» **Task goal**
Repeat the rows below without any changes, starting from the line with "269x143 pixels. Task: Switch" up to and including the line with "click(892, 85)". Return only those lines.

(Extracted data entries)
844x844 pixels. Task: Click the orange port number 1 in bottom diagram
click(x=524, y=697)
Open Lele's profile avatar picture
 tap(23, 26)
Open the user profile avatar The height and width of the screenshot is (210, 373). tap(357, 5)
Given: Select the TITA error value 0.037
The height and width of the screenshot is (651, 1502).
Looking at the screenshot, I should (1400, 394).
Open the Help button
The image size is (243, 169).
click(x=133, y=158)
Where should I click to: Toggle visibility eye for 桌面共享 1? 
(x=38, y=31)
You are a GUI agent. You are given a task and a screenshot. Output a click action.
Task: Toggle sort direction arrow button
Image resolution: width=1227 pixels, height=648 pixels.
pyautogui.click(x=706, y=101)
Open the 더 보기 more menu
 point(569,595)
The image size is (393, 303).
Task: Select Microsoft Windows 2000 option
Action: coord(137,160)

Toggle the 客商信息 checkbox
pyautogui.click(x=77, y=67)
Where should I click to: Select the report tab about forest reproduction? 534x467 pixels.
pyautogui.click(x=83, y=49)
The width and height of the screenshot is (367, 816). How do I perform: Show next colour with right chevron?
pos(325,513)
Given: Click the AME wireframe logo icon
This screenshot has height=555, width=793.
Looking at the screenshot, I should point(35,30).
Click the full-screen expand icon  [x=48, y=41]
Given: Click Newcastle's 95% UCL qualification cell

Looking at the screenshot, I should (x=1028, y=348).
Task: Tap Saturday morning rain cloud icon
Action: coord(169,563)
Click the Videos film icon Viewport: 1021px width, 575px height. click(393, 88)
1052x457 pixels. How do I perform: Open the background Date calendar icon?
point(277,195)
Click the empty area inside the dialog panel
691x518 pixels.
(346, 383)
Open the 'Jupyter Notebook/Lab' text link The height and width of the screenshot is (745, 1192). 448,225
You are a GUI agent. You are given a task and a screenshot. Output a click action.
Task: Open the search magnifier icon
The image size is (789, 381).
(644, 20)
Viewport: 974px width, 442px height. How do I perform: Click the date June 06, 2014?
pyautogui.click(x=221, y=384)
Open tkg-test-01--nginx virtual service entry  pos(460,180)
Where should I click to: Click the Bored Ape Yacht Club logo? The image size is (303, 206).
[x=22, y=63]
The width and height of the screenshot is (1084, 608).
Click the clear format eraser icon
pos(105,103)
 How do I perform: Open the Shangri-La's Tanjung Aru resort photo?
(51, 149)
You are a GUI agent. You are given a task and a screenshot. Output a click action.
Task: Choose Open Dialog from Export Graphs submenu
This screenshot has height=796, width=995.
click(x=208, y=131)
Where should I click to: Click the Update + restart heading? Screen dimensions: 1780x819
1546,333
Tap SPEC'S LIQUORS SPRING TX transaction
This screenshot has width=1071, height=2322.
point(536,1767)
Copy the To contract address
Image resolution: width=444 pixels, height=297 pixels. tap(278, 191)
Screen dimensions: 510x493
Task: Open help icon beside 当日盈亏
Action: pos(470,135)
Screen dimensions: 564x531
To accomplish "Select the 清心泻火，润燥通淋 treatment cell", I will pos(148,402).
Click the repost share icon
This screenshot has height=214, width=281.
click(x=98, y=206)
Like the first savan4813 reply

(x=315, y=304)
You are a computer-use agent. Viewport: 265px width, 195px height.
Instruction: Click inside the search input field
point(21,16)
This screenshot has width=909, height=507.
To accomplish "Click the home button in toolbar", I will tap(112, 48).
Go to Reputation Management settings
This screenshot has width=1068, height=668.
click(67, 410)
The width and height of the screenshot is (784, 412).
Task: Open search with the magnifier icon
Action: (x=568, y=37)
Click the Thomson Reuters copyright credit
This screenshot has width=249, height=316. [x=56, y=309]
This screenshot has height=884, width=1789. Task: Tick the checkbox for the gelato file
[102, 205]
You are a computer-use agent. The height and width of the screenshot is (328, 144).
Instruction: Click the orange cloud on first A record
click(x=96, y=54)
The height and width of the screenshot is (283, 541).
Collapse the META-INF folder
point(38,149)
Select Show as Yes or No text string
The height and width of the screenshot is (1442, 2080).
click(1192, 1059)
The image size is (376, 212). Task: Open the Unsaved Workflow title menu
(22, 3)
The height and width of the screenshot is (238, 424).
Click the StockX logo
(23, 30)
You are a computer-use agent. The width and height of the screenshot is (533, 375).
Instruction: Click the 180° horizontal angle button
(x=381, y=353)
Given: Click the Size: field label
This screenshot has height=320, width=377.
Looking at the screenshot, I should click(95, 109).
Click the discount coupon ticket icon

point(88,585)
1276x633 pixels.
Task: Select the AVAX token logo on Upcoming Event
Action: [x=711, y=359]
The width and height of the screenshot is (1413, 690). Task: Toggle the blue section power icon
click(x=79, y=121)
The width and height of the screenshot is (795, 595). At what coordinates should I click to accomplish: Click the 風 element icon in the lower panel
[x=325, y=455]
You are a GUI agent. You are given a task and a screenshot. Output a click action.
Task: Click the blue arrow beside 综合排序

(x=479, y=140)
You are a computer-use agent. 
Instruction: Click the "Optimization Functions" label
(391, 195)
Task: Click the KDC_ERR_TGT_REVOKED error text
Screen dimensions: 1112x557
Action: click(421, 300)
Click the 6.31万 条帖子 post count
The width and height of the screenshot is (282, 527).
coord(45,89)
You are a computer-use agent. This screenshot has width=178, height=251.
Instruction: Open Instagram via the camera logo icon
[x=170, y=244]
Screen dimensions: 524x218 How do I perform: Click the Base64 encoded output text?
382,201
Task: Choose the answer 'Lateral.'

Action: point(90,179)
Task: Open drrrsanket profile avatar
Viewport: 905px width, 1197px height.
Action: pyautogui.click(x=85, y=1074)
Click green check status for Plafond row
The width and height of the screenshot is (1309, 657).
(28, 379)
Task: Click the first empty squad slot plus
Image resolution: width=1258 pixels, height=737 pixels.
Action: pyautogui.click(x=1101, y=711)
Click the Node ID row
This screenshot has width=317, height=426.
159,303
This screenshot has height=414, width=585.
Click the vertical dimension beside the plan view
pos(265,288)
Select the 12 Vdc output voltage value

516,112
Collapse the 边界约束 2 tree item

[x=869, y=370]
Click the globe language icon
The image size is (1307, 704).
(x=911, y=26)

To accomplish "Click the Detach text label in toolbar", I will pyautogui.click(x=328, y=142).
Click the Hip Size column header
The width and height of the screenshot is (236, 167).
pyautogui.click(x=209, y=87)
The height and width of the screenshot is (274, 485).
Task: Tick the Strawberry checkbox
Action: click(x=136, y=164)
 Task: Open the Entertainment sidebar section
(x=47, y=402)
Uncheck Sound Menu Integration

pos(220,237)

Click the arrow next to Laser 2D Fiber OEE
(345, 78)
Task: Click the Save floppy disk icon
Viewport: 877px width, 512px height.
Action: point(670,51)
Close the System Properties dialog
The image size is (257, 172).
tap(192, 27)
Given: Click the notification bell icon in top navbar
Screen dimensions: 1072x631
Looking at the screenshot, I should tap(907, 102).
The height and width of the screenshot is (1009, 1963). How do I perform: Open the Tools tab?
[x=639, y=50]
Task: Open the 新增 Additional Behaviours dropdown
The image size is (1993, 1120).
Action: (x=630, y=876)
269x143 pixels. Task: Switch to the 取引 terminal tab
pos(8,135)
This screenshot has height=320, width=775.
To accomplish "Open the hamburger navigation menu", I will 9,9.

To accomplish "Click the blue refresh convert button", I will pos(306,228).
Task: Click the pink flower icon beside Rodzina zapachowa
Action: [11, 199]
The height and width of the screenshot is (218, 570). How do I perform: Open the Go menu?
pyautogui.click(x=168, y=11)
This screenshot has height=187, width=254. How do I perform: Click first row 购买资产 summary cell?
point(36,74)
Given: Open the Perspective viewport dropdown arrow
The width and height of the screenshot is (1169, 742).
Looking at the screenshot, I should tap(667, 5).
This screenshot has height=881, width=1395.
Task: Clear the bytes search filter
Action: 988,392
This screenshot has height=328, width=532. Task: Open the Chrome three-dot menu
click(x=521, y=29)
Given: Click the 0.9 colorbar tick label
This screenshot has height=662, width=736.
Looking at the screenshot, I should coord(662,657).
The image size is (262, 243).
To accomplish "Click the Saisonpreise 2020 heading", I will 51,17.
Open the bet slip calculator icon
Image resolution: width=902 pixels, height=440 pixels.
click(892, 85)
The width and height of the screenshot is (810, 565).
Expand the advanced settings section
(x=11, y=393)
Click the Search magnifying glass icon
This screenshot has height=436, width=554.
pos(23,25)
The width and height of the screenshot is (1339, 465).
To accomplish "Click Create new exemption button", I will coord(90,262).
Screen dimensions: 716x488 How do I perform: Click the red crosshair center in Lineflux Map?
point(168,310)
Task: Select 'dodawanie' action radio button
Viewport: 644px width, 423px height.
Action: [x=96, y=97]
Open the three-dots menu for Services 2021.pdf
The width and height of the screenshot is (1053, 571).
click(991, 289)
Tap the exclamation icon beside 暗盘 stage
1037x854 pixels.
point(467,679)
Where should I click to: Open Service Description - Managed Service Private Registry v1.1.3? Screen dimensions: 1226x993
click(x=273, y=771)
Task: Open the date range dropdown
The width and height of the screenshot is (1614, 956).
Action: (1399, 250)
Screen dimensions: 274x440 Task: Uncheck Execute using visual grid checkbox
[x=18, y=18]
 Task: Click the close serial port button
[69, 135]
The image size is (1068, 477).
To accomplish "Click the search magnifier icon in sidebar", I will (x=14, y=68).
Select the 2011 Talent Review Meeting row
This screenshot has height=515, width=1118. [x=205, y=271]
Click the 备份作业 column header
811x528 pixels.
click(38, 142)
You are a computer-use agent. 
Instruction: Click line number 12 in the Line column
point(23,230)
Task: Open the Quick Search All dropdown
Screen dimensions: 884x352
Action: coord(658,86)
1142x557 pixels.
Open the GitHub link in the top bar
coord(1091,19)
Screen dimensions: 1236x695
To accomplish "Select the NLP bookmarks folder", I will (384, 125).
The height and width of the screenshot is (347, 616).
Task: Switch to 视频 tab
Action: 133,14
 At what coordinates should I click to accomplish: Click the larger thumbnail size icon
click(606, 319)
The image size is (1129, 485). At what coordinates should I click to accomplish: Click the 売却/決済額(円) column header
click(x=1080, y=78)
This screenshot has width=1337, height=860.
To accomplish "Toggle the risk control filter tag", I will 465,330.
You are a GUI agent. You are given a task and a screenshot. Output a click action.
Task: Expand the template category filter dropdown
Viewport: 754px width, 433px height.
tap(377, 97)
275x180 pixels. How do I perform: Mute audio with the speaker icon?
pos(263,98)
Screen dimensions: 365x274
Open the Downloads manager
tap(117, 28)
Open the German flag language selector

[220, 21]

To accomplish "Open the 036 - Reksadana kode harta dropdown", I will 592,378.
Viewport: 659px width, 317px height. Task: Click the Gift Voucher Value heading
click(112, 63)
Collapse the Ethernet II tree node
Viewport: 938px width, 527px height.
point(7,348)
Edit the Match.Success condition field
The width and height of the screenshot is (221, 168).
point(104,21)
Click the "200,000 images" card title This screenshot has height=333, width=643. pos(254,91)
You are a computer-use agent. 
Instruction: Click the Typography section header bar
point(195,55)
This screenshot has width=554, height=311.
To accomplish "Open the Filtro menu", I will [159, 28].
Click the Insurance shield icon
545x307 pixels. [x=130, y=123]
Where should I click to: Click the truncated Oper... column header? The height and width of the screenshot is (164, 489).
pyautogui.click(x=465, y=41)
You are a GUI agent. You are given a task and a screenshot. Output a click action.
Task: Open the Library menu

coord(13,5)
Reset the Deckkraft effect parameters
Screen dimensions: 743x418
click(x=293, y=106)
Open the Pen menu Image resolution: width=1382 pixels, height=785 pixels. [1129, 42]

» **Response below**
269x143 pixels. Task: Switch to the 取引 terminal tab
pos(8,135)
This screenshot has height=320, width=775.
To accomplish "Open the hamburger navigation menu", I will 9,9.

To accomplish "Click the blue refresh convert button", I will pos(306,228).
Task: Click the pink flower icon beside Rodzina zapachowa
Action: [11, 199]
The height and width of the screenshot is (218, 570). How do I perform: Open the Go menu?
pyautogui.click(x=168, y=11)
This screenshot has height=187, width=254. How do I perform: Click first row 购买资产 summary cell?
point(36,74)
Given: Open the Perspective viewport dropdown arrow
The width and height of the screenshot is (1169, 742).
Looking at the screenshot, I should tap(667, 5).
This screenshot has height=881, width=1395.
Task: Clear the bytes search filter
Action: 988,392
This screenshot has height=328, width=532. Task: Open the Chrome three-dot menu
click(x=521, y=29)
Given: Click the 0.9 colorbar tick label
This screenshot has height=662, width=736.
Looking at the screenshot, I should coord(662,657).
The image size is (262, 243).
To accomplish "Click the Saisonpreise 2020 heading", I will 51,17.
Open the bet slip calculator icon
Image resolution: width=902 pixels, height=440 pixels.
click(892, 85)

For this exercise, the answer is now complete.